+++ Provided passage +++

While middling in the pre-implosion ranks of PC-friendly seats, Etobicoke-Lakeshore emerged as the top 416 target for Harper's CPCs, and I can see the test-case logic; it's got both the High Tory Middle Etobians of the Kingsway *and* the Low ReformaTory Reagan Democrats S of the Gardiner/QEW. (It also had the best 416 PC result in 1993; but that was a Patrick Boyer vote more than a PC vote, so it doesn't quite count.) If the Harper Tories could crack these disparate-yet-complimentary demos, with the ever-tempting target of the ever-dependably wishy-washy Jean Augustine within firing range, they'd have it and, by extension, a lot else within Toronto in the bag--sadly, in 2004, it was not to be. But the test-case strategy bore itself out in the Liberal-over-Tory margins being roughly the same in the affluent N as in the workaday S (and perhaps affirming suspicions that CPC was nothing more than a reborn Reform Party). By losing its deposit even with the spectre of Jack Layton *and* Mayor Miller looming ever so near, the NDP presently appears to be an extinct cause in this once-competitive seat--though as S Etobicoke becomes demographically Toronto-ized, who knows what sort of ivory-billed woodpecker situation may be afoot in the long term. And as for the Greens; as their 2004 result proves, ah, the benefits a Polish name can bring hereabouts...
03 06 05 punditman
What I meant from my last posting was that people in Etobicoke are more Conservative than people in Toronto. Thus, I don't think they'd be adverse to voting in a Tory the way the rest of the Toronto megacity is. Capobianco is the better candidate of the two, and would have a better chance at making it in a Conservative cabinet than Augustine would in a Liberal cabinet. And Etobicoke wants powerful gov't representation more than anything else (Etobicoke Centre is more like that than here, but this riding still is like that nonetheless). So, anyways, I think Capobianco will win, I think it will be close due to skepticism about Harper. If Peter MacKay was leader, though, Capobianco would absolutely steamroll Augustine.
02 06 05 Aric H
According to this election nominations site I checked, Jean Augustine is the nominated candidate for the next election, so it looks like she is staying:
http://www.nodice.ca/elections/canada/ridings-ontario-2.php
Since the Liberals still appear to be ahead of the Conservatives by a number of points in this region, and since the Liberals aren't going to lose the incumbency advantage either, I would say this seat will remain Liberal unless the Cons go up in this area by election time.
26 05 05 A.S.
Actually, Borys Gesundheit marks an interesting break from pattern for Etobicoke Centre; rather than the usual Gillespie/Wilson/Rock cabinet-table anchor, he's more the soft-lefty feely-goody multiculti community advocate--which, together with this being NDP no-go zone, helps explain his endorsement by Mayor Miller. Had Borys not stood in the way, though, there is little doubt as to whom this seat would have been perfect for, especially in how it would've assured the stately cabinet pattern continuing--Ken Dryden. Family home turf, y'know. Not that it mattered; fueled no doubt to the f'ed local Tory situation, Borys surpassed *all* of Allan Rock's winning mandates. And this in a jurisdiction which, municipally speaking, embodies Common Sense Conservatism like no place else in the 416--look, Stephen Harper lived here as a teenager. So on paper, EC should remain a prime CPC target; yet I suspect it, like the rest of the 416, is too far gone now. *Especially* post-Belinda.

+++ Entries shown +++

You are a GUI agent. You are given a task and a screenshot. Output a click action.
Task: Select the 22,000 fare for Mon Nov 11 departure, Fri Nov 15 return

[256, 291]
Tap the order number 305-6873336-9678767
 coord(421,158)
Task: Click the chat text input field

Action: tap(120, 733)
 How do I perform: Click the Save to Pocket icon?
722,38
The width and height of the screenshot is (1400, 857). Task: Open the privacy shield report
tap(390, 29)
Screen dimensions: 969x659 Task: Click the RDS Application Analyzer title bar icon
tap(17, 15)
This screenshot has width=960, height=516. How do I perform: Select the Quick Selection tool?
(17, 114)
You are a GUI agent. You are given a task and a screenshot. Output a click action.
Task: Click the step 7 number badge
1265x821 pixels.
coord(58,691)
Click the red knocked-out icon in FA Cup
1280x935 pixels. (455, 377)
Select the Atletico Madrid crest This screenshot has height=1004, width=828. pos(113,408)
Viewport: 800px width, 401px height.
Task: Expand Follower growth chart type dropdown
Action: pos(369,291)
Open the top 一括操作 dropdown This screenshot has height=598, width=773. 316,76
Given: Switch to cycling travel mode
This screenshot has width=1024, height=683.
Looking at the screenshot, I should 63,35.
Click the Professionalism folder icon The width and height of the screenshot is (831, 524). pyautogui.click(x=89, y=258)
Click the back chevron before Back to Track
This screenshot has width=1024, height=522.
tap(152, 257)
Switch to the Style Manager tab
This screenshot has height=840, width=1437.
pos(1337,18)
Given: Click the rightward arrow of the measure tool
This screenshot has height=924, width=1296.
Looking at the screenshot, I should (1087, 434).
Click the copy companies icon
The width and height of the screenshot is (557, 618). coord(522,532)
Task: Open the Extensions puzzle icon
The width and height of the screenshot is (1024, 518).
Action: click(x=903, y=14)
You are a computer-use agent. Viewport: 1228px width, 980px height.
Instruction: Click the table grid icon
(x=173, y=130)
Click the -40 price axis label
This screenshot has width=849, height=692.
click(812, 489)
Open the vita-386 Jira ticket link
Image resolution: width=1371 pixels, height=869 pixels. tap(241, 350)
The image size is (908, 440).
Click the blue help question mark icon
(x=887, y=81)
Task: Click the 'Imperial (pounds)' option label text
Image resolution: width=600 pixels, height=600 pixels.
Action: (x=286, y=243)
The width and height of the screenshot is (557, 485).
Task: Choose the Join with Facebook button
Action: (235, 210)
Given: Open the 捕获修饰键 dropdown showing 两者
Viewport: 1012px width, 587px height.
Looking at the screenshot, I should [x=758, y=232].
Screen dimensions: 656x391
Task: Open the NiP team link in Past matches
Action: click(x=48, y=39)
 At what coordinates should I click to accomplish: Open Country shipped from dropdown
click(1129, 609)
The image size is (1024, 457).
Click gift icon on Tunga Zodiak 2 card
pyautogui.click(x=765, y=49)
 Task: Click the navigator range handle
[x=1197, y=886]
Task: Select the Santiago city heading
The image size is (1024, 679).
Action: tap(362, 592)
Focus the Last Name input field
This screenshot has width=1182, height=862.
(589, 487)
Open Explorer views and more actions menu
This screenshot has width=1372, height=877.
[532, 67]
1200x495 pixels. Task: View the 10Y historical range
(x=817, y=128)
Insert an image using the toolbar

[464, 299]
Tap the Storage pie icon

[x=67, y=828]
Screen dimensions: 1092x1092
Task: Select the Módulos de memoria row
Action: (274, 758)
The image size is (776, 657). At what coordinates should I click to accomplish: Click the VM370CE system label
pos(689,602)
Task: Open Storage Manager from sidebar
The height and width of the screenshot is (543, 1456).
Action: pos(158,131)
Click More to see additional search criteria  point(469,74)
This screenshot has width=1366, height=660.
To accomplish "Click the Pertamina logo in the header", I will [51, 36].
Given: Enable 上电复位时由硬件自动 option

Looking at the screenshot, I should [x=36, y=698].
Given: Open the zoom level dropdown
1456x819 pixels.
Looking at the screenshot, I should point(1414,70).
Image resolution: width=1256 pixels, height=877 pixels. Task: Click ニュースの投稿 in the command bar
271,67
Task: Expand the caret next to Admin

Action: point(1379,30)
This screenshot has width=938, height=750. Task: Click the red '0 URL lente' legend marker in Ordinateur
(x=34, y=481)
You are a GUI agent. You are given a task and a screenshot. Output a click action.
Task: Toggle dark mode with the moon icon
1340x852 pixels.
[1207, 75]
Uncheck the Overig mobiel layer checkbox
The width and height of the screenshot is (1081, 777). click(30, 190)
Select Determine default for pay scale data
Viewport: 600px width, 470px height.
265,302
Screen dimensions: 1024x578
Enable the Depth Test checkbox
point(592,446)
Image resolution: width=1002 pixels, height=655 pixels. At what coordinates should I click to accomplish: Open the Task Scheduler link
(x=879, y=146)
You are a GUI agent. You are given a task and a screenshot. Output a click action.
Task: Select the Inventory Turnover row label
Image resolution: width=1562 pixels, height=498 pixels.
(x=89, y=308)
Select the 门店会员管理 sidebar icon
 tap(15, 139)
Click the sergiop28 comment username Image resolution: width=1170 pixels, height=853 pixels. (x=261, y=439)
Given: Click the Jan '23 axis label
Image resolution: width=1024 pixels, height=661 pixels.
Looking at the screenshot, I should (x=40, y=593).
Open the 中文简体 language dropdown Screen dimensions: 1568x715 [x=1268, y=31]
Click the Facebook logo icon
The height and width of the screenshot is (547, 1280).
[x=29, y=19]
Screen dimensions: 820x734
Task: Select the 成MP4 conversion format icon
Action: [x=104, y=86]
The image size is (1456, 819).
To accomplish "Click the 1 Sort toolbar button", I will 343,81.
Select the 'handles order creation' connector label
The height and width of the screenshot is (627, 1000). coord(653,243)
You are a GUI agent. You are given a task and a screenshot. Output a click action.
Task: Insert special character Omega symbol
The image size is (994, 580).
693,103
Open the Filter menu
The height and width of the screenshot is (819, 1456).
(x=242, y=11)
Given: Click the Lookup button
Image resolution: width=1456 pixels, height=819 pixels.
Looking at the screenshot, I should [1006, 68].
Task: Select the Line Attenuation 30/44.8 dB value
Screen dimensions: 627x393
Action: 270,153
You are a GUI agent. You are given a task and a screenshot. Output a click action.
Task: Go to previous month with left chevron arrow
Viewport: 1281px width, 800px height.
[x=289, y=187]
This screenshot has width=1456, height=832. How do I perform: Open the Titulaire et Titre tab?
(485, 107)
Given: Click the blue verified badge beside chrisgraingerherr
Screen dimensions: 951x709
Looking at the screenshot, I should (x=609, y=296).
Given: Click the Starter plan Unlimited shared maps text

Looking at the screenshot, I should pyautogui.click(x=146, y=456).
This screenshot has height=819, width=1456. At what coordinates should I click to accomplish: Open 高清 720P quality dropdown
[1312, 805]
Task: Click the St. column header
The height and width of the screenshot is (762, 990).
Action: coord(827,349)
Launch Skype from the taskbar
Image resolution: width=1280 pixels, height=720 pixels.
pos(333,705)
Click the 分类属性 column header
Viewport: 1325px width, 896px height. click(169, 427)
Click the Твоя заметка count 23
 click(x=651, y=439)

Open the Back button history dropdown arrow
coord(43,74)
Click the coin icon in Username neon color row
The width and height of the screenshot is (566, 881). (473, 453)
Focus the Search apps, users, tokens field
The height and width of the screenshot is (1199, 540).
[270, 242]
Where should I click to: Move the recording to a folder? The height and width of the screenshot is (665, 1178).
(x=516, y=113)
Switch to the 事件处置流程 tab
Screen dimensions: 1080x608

+++

Task details: Transcribe the stretch of the riding commentary from "03 06 05 punditman" through "absolutely steamroll Augustine.".

Written solution:
03 06 05 punditman
What I meant from my last posting was that people in Etobicoke are more Conservative than people in Toronto. Thus, I don't think they'd be adverse to voting in a Tory the way the rest of the Toronto megacity is. Capobianco is the better candidate of the two, and would have a better chance at making it in a Conservative cabinet than Augustine would in a Liberal cabinet. And Etobicoke wants powerful gov't representation more than anything else (Etobicoke Centre is more like that than here, but this riding still is like that nonetheless). So, anyways, I think Capobianco will win, I think it will be close due to skepticism about Harper. If Peter MacKay was leader, though, Capobianco would absolutely steamroll Augustine.